"'And how is your husband?'

"'Y pensez-vous? My husband? Fancy that! Why, I have none!'

"This is precisely the plot and dialogue in Shaw's Candida.


"I enjoyed Candida so intensely; I could have kissed the author. How entirely like my own dramas! How closely modelled on the dialogue of the little girls!

"A husband of forty, vigorous, brave, honest, hard-working in a noble cause, loving and loved, father of two children, befriends a boy of eighteen, who is as wayward and conceited and inconsistent as only boys of eighteen can be. That boy suddenly tells the husband that he, the boy, loved Candida, the wife of the said husband.
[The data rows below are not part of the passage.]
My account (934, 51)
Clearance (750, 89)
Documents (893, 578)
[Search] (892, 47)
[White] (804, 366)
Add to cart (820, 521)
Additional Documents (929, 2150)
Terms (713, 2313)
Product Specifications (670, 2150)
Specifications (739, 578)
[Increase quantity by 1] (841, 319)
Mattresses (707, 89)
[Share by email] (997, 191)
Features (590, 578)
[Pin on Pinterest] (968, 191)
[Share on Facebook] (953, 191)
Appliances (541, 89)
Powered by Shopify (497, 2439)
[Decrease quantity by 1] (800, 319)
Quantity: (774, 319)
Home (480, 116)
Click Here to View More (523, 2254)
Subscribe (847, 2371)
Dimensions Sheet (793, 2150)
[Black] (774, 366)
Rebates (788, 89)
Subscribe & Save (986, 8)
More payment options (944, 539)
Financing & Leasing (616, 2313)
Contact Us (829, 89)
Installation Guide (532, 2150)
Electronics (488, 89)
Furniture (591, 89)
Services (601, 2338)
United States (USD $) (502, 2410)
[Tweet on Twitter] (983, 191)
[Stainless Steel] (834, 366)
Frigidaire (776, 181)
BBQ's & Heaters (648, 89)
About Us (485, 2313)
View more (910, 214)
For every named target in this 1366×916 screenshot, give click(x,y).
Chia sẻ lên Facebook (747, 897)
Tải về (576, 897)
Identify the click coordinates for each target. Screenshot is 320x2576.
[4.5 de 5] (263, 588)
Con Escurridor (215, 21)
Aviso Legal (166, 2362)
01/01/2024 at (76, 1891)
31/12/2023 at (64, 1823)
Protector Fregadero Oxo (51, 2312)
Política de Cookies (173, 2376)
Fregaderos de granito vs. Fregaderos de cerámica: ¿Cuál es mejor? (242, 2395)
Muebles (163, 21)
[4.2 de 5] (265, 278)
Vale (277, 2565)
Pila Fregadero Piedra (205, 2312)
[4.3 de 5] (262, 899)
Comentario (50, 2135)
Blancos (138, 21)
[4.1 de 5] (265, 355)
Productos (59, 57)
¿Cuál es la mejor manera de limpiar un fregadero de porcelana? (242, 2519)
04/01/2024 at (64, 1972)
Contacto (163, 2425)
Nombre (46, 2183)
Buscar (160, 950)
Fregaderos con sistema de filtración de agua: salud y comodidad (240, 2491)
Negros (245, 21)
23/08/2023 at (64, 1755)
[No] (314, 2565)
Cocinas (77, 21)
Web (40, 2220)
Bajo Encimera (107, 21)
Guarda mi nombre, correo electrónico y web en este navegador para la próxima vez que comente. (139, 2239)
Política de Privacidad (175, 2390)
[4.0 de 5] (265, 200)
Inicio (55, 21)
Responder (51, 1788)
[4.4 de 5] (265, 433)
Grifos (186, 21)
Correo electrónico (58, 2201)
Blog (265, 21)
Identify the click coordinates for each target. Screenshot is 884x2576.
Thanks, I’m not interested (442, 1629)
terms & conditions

The boy, not satisfied with this amenity, becomes intolerably impudent, and the husband, acting on his immediate and just sentiment, wants to throw him out of the house.

"But this is too much of what ninety-nine out of a hundred husbands would do. So instead of kicking the impertinent lad into the street, the husband—invites him to lunch.

"I was so afraid the husband would in the end bundle the youth out of the room. To my intense delight the author did not forget the rules of the Cynic drama, and the boy remained for lunch.

"Bravo! Bravo! I secretly hoped the husband would solemnly charge the interesting youth to fit Candida with the latest corset. To my amazement that did not take place. But yet there was some relief for me in store: the husband invites the boy to pass the evening with his wife alone.

"This is, of course, precisely what most husbands would do.